• _TEXT PASSAGE_
┏━━
### Load emails from a milbox folder and dump the meta data and text body extracted to tabular format for processing.

In [1]:
import os
import re
import imaplib
import email
from datetime import datetime
from dotenv import load_dotenv, find_dotenv

from tqdm import tqdm
import pandas as pd

load_dotenv(find_dotenv())
EMAIL = os.environ.get("EMAIL")

# email passwords can be used inplace of this but app
# passwords provides more security as app passwords can be revoked easily
APP_PASSWORD = os.environ.get("APP_PASSWORD")

In [2]:
def login_to_gmail(email: str, app_password: str) -> imaplib.IMAP4_SSL:
    try:
        mail = imaplib.IMAP4_SSL("imap.gmail.com")
        mail.login(email, app_password)
        print("Login successful")
        return mail
    except imaplib.IMAP4.error:
        print("Login failed")
        return None


def list_mailboxes(mail: imaplib.IMAP4_SSL) -> None:
    print("List of Mailboxes:")
    status, mailbox_list = mail.list()
┗━━
• _RECORDED INFORMATION_
┏━━
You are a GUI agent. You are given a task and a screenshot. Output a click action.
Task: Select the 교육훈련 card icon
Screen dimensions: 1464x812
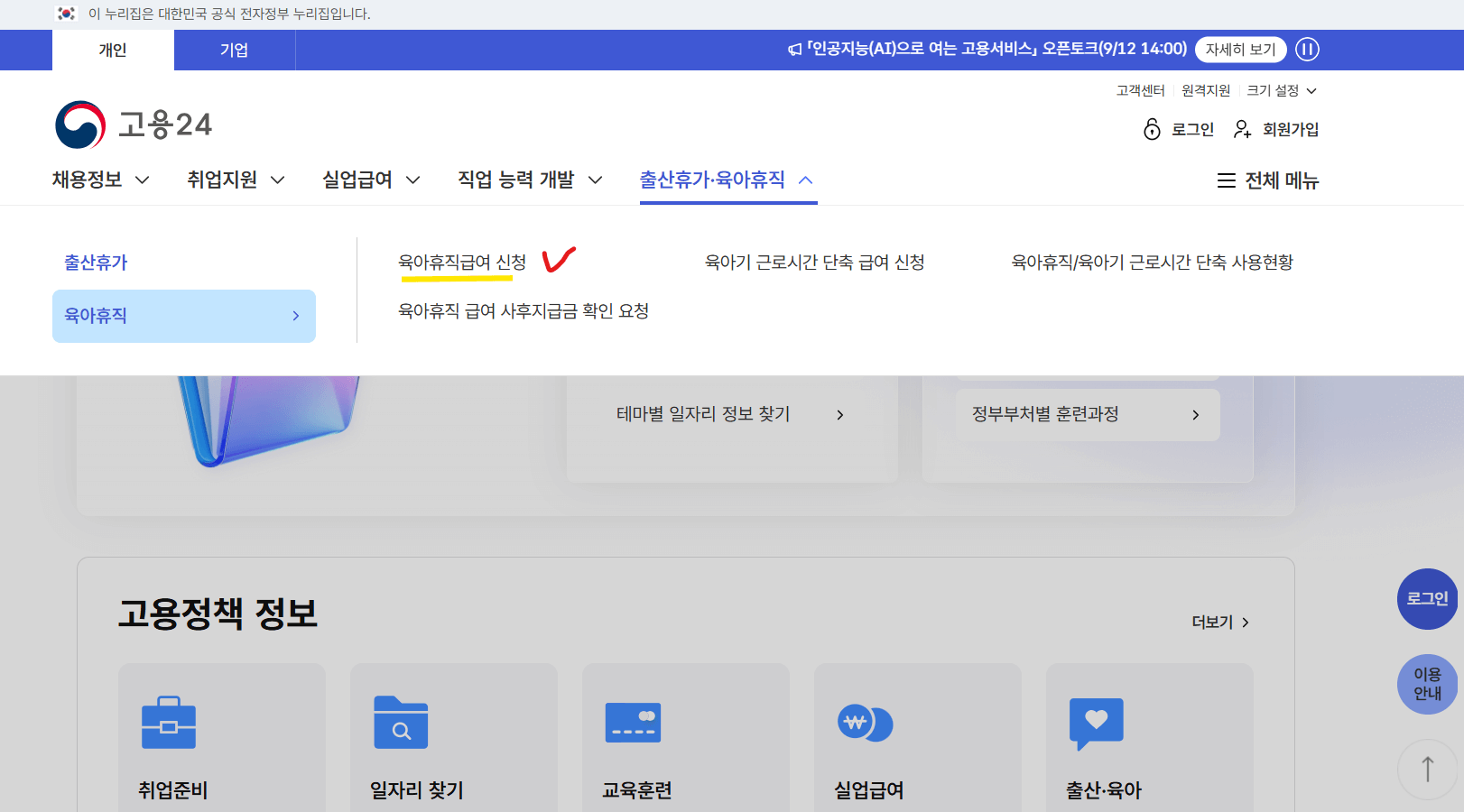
┗━━
• _TASK DESCRIPTION_
Translate this comment from the email-loading code into Spanish: "email passwords can be used inplace of this but app passwords provides more security as app passwords can be revoked easily".

• _SOLUTION FOR THIS TASK_
Se pueden usar las contraseñas del correo electrónico en lugar de esto, pero las contraseñas de aplicación ofrecen más seguridad, ya que las contraseñas de aplicación se pueden revocar fácilmente.